The national-security argument that trade deficits matter begins with this accounting identity: Any deficit in the current account caused by imbalanced trade must be offset by a surplus in the capital account, meaning foreign investment in the U.S.
… running large and persistent trade deficits also facilitates a pattern of wealth transfers offshore. Warren Buffett refers to this as “conquest by purchase” and warns that foreigners will eventually own so much of the U.S. that Americans will wind up working longer hours just to eat and to service the debt.
I’ve made a similar argument before, particularly in the context of how the current account deficits of the mid-2000’s were driven by the tax cuts and unfunded wars (and hence budget deficits) of the G.W. Bush Administrations . However, there is an important caveat — and that is that the net international investment position does not move in lockstep with the cumulative current account imbalance. This is shown in this Figure reproduced from Brad Setser:
The gap is driven by various factors, including exchange rate changes, but also valuation changes of FDI. So far, the gap has amounted to a not-inconsequential 10% of GDP as of 2015.

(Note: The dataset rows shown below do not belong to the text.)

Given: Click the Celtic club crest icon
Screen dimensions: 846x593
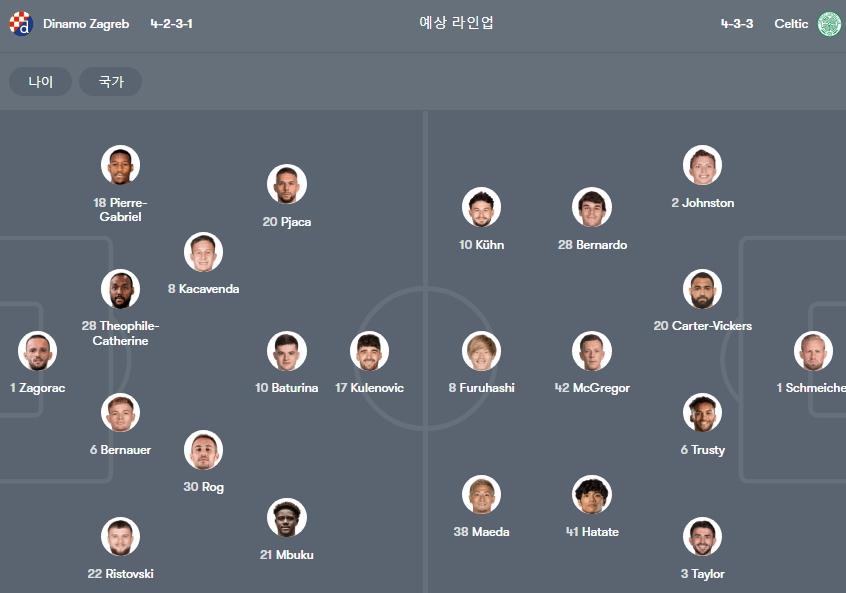Looking at the screenshot, I should 829,24.
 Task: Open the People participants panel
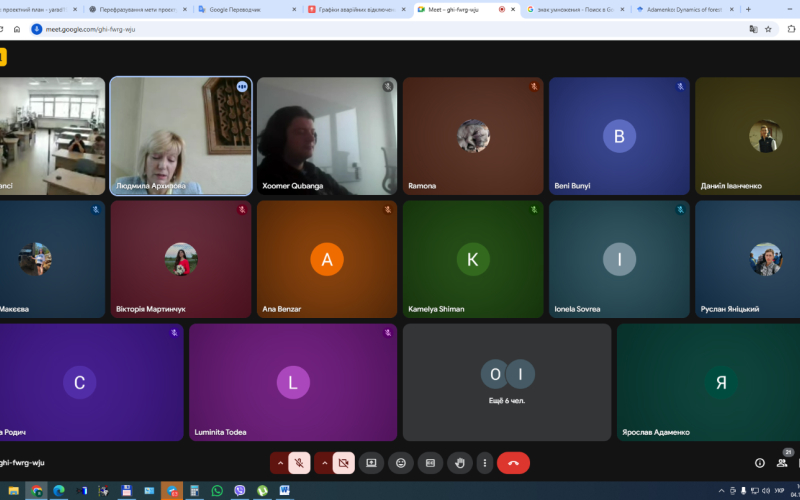(783, 463)
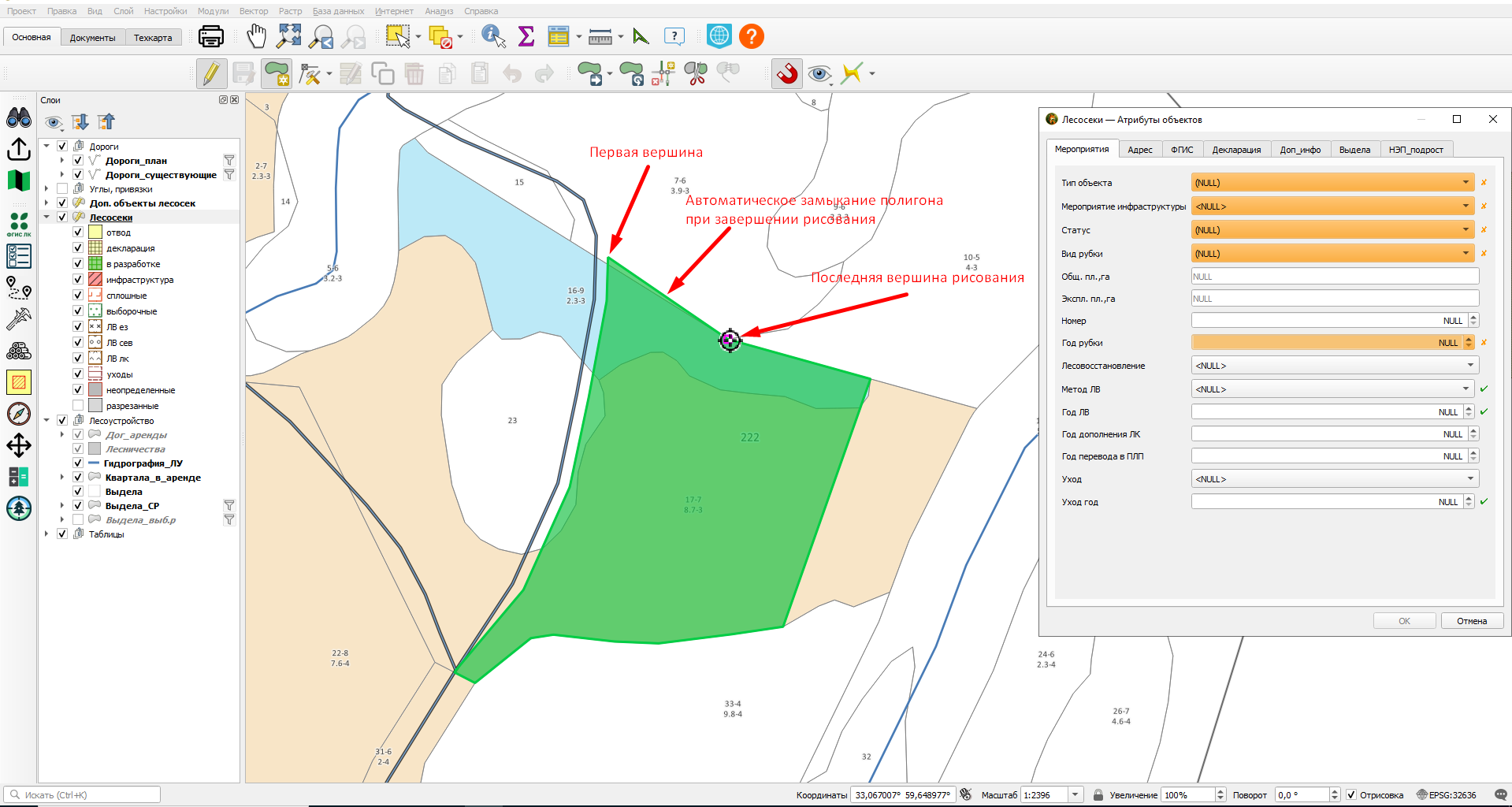Click the Общ. пл.,га input field

pos(1335,277)
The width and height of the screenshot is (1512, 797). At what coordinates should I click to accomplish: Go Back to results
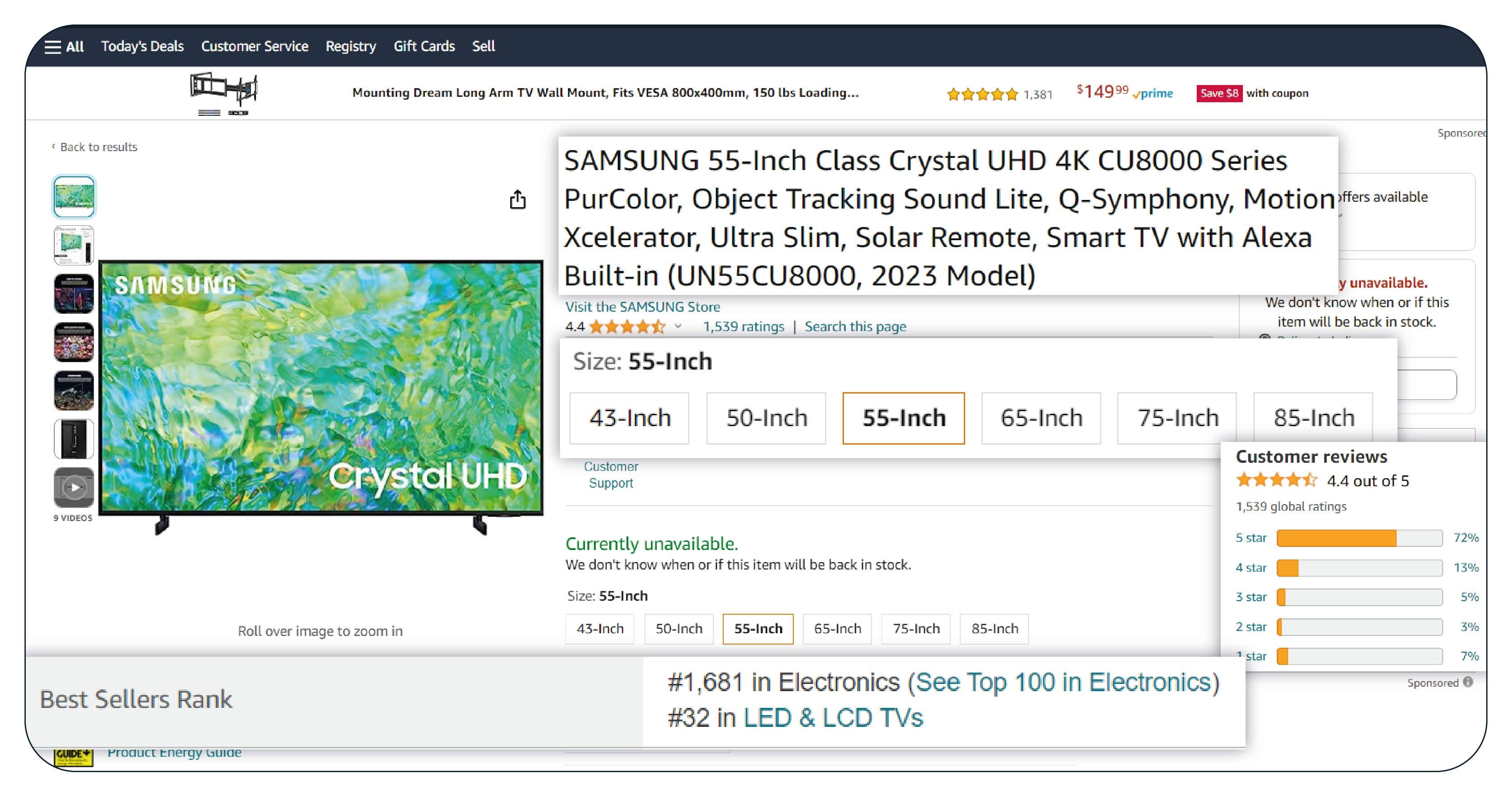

None of this should be taken to mean that we shouldn’t be concerned about the deteriorating net international investment position. However, changes in relative prices of imports and exports by virtue of tariffs against specific countries are unlikely to change the current account balance, which is largely driven by private saving vs. investment flows, and the government’s net saving (i.e., inverse of budget deficits). My guess is that a CBO score of the President’s budget — when it comes out — is unlikely to show a reduction in the full employment budget balance.
If I were thinking about national security, I might be more concerned about the destabilizing impact of aggressive trade actions on our allies’ economies (including those of Mexico and the NATO nations).